Verilen Problem> Aşağıdaki keramet motifleri metninden "BOLU VE DÜZCE" ifadesiyle başlayıp aşağıya doğru "(Güzey, 2020: 437)." ifadesine kadar uzanan her şeyi hiçbir değişiklik yapmadan yazınız.

Verilen Metin>

##############################

• Sonuç bulunamadı

Mukaddes, İnsanüstü ve Gizli Güçler Üzerinde Cereyan Eden Keramet Motifleri Motifleri

BOLU VE DÜZCE TÜRBELERİ/YATIRLARI ETRAFINDA OLUŞAN ANLATMALARDAKİ KERAMET MOTİFLERİ

2.5. Mukaddes, İnsanüstü ve Gizli Güçler Üzerinde Cereyan Eden Keramet Motifleri Motifleri

Velilerin bu dünyada gösterebildikleri gizemli güçleri dışında öbür âlemle olan iletişimleri de onları diğer canlılardan üstün kılmaktadır. Özellikle Allah ve peygamberlerin nurani suretleriyle karşılaşma, Hızır, melek ve diğer gayb erenleriyle görüşme gibi motifler velilerin menkıbelerinde yer alan keramet unsurlarıdır (Güzey, 2020: 437).

##############################

Sağlanan Veriler>
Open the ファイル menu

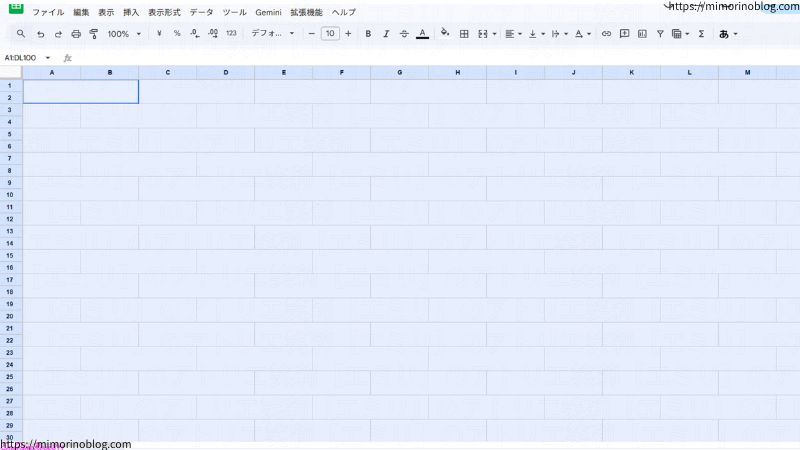[48, 12]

##############################

Çözüm>
BOLU VE DÜZCE TÜRBELERİ/YATIRLARI ETRAFINDA OLUŞAN ANLATMALARDAKİ KERAMET MOTİFLERİ

2.5. Mukaddes, İnsanüstü ve Gizli Güçler Üzerinde Cereyan Eden Keramet Motifleri Motifleri

Velilerin bu dünyada gösterebildikleri gizemli güçleri dışında öbür âlemle olan iletişimleri de onları diğer canlılardan üstün kılmaktadır. Özellikle Allah ve peygamberlerin nurani suretleriyle karşılaşma, Hızır, melek ve diğer gayb erenleriyle görüşme gibi motifler velilerin menkıbelerinde yer alan keramet unsurlarıdır (Güzey, 2020: 437).